While liberal parties remain weak, “liberalism resides in civil society,” said Dunne, a prominent Egypt analyst and former State Department official.

“It is one of the frontlines of the revolution,” said Nasser Amin, director of the Arab Center for the Independence of the Judiciary and the Legal Profession, one of the NGOs raided and under investigation. “It is the counter revolution that is attacking us.”

The attack on the NGOs demonstrates that Egypt’s transition has signally failed to cleanse the state apparatus of former regime elements, like Abu el-Naga, and the state intelligence and secret services. Unlike Tunisia, where the old guard was largely purged from positions of power, Mubarak’s mukhabarat remains covertly powerful and active, a Washington meeting heard last week.
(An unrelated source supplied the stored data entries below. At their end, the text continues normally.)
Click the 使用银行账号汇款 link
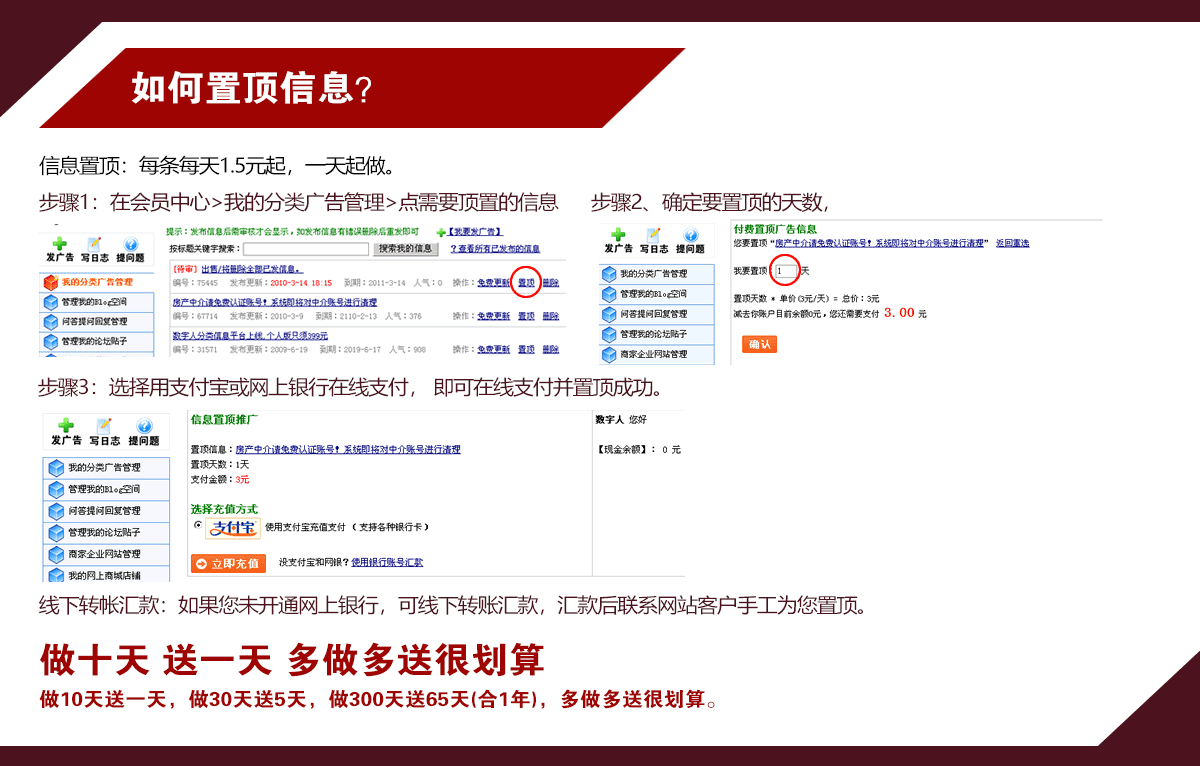The width and height of the screenshot is (1200, 766). pos(387,563)
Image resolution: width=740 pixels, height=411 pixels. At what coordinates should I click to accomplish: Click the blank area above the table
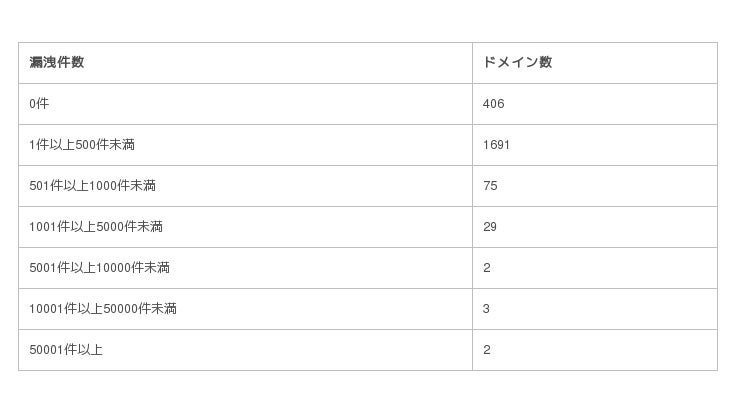[x=368, y=20]
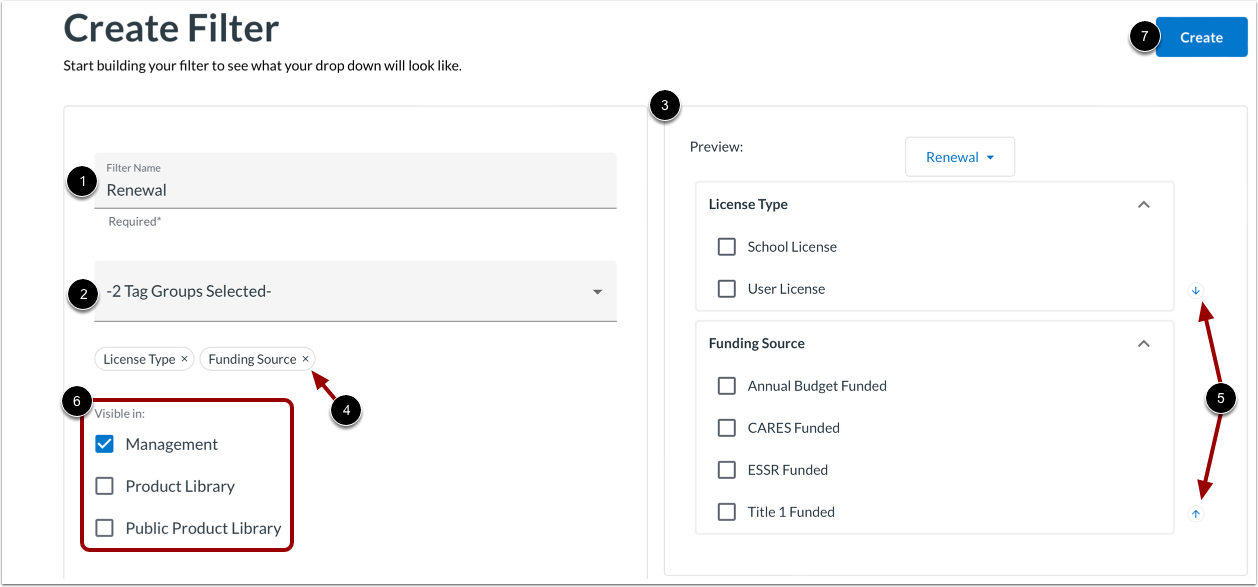Check the School License option
The image size is (1258, 587).
726,246
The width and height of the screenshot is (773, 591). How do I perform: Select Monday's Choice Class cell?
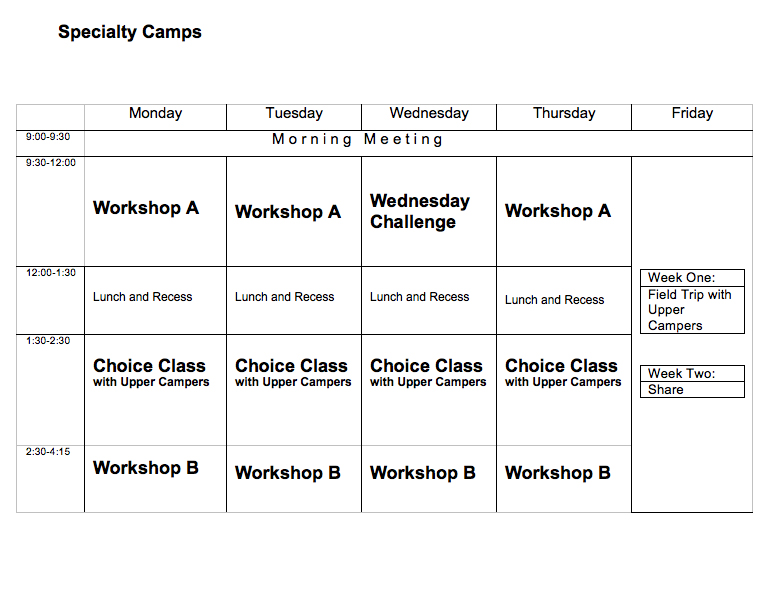pyautogui.click(x=150, y=372)
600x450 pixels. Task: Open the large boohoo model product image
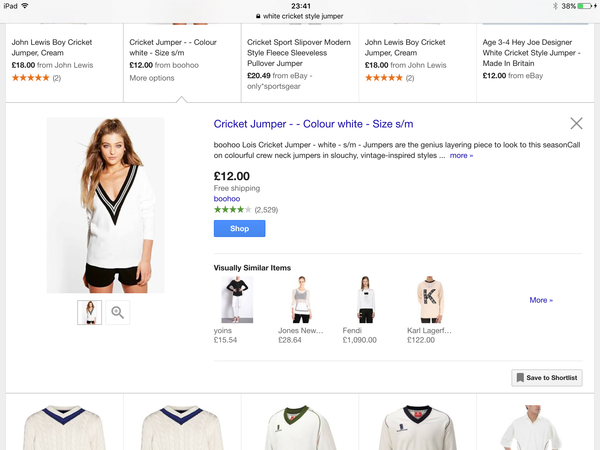point(105,205)
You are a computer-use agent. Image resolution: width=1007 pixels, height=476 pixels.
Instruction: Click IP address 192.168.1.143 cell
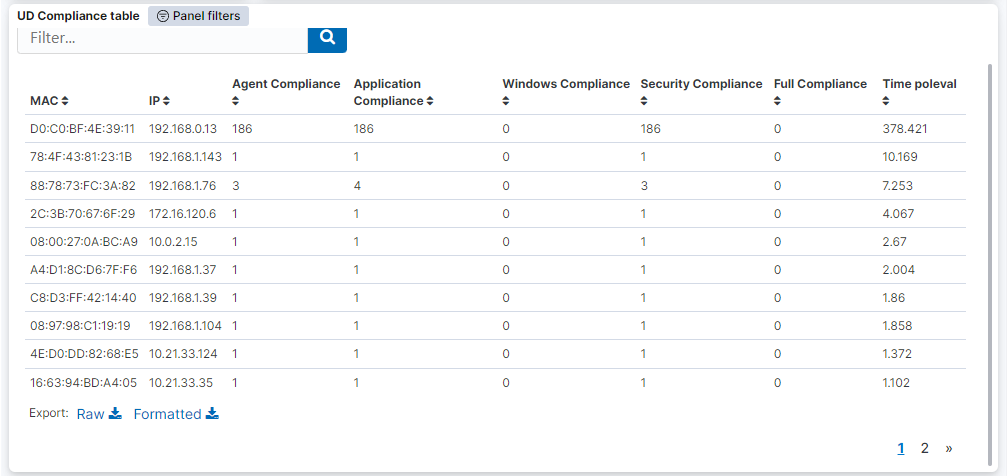[185, 157]
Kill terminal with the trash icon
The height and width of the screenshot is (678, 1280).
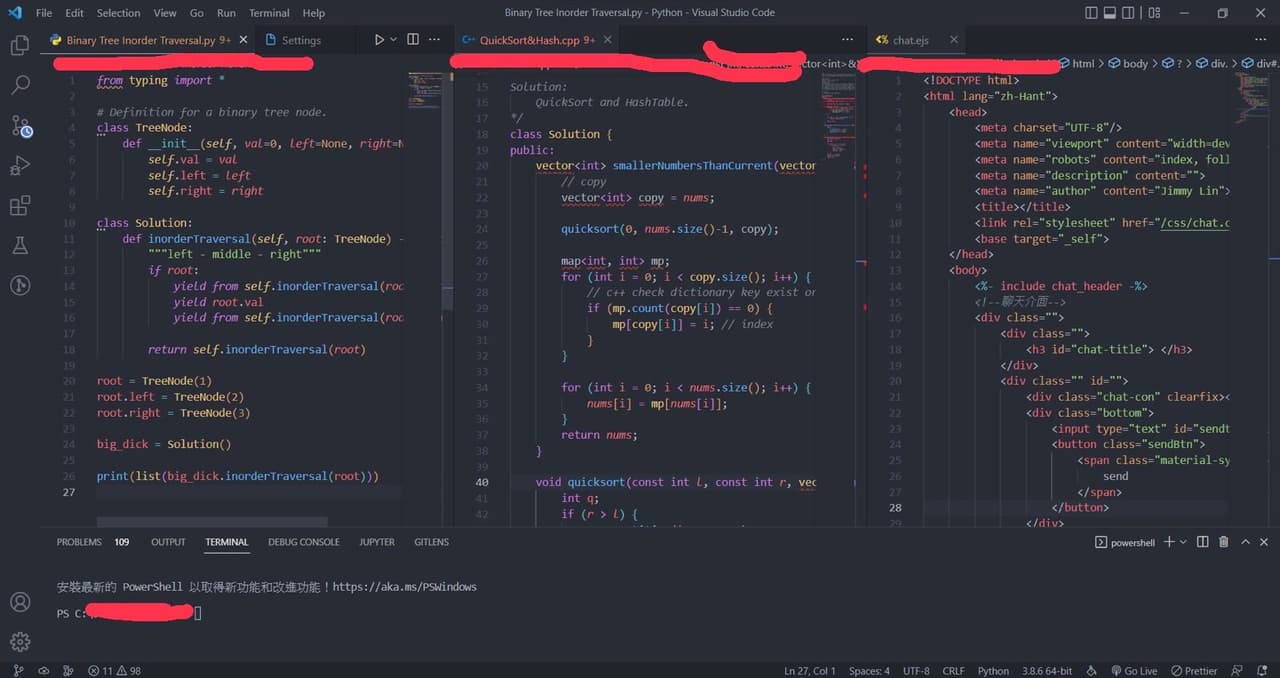pos(1224,542)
“The members of state security are still there in the apparatus,” said Amin. “A year after the revolution, the old regime has started to regain its strength.”

The Brotherhood’s endorsement of the ruling military’s investigation into foreign funding of pro-democracy and human rights NGOs will strengthen secular activists’ conviction that the Islamists and the military share a tacit pact to undermine the country’s emerging democratic forces.

The authorities are using the issue of NGO funding to stoke xenophobic sentiment and turn public sentiment against democratic forces, says Hafez Abou Saeda, chairman of the Egyptian Organisation for Human Rights.

“It is using this card to influence domestic opinion: to give the impression that the whole revolution is a foreign product,” he said. “It’s always the issue of foreign funding that is used to defame the rights movement in Egypt,” he said, adding that his organization gets most of its funds from the European Union.

The military is approaching the issue in a “clumsy and partial way,” The Hill’s Anne Penketh writes from Cairo:

It has criticized the foreign funding for NGOs pouring into the country, blaming a “foreign hand” for trying to destabilize the country. But who is funding the extreme fundamentalist Salafists whose supporters have been going around with Tasers forcing women out of hairdressing salons? ….People here say that the conservative Gulf states, particularly Saudi Arabia — which has no interest in a successful Egyptian revolution, for obvious reasons — are among those funding the Salafists. But you don’t hear the SCAF talking about that.